Album Review: Suzannah Espie - Sea Of Lights

30 October 2012 | 2:34 pm | Danielle O'Donohue

Espie may not be as well-known in other parts of the country as she is in Melbourne, but alt-country fans across Australia would be doing themselves a disservice to not remember this name.

Suzannah Espie has been a fixture on Melbourne's alt-country scene for almost 15 years. It's that experience that allows an artist like Espie to record an album like this. Put together over three days on four-track by Jeff Lang, this album is a collaboration between a group of friends, with Espie and Lang joined by Liz Stringer and Chris Altmann on production duties. Despite the 40-degree Melbourne heat in which the album was recorded, the overwhelming feeling Sea Of Lights gives off is a beautifully relaxed grace.

The banjo and mandolin wrap earthy, bluegrass melodies around Espie's effortless voice. Though there isn't an absolute showstopper track here, the album offers up a couple of charming almosts, including Rosedale, the story of a wedding that forces the song's protagonist to admit her feelings for the groom, though she's not the bride, and Raining In Armidale, a song written by folk artist Annaliesse Monaro with a gorgeous gentle swing and Altmann's fiddle playing.

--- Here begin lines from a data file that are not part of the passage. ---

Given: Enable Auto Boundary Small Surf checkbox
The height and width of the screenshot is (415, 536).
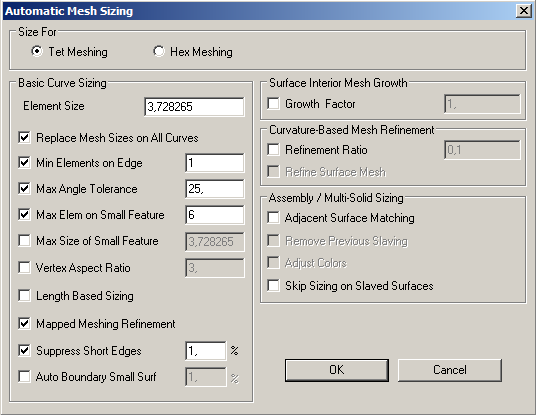Looking at the screenshot, I should [x=24, y=377].
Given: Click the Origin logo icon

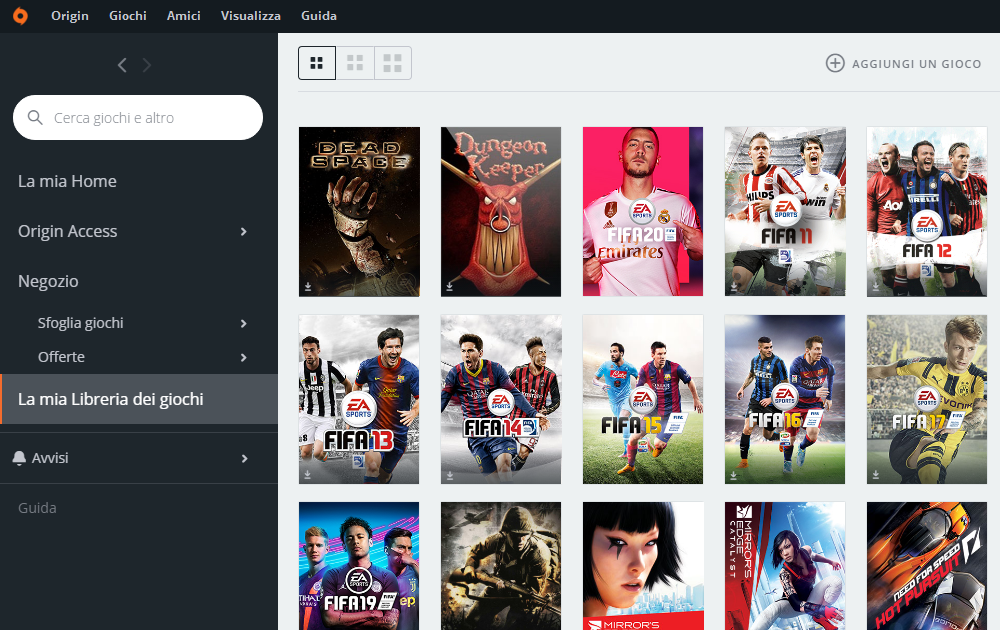Looking at the screenshot, I should [20, 16].
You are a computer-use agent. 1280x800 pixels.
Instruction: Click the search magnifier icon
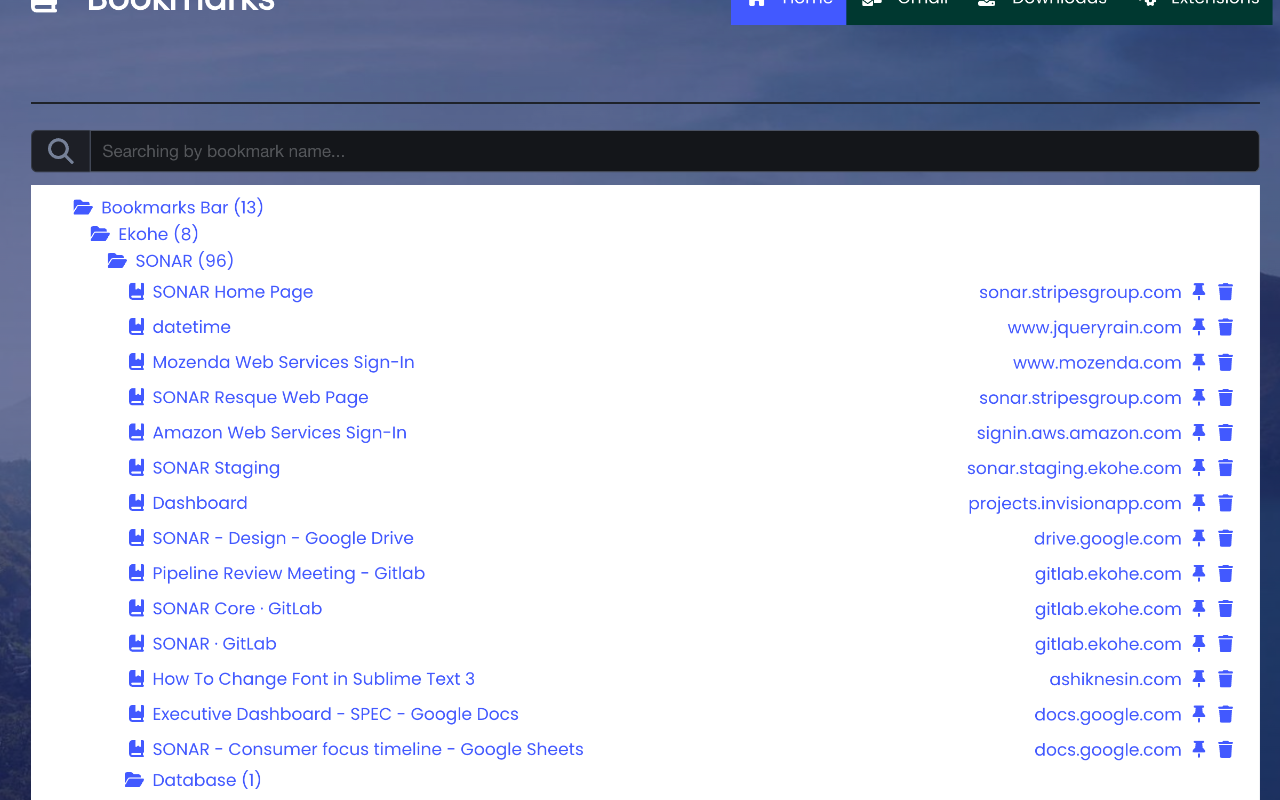pyautogui.click(x=60, y=150)
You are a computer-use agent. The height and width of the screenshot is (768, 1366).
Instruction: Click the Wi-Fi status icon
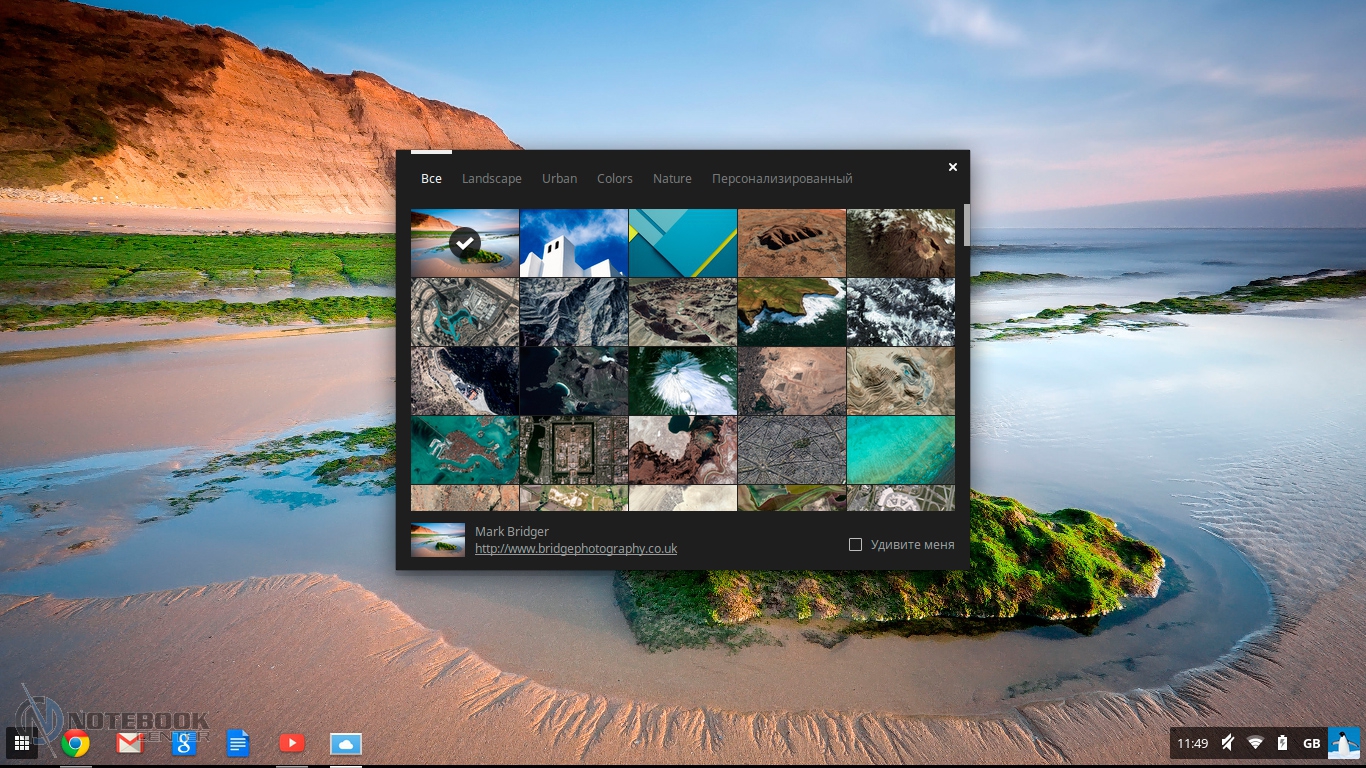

Though harmonies are used sparingly they resonate when they are. Black Lighthouse plays the female and male vocals off each other to touching effect. But Espie's voice is confident and clear on its own and the decision to hold back on the harmonies has definitely been well made. There's an ease to this album that only comes from sitting in a room among friends, switching the mics on and pressing record. Espie may not be as well-known in other parts of the country as she is in Melbourne, but alt-country fans across Australia would be doing themselves a disservice to not remember this name.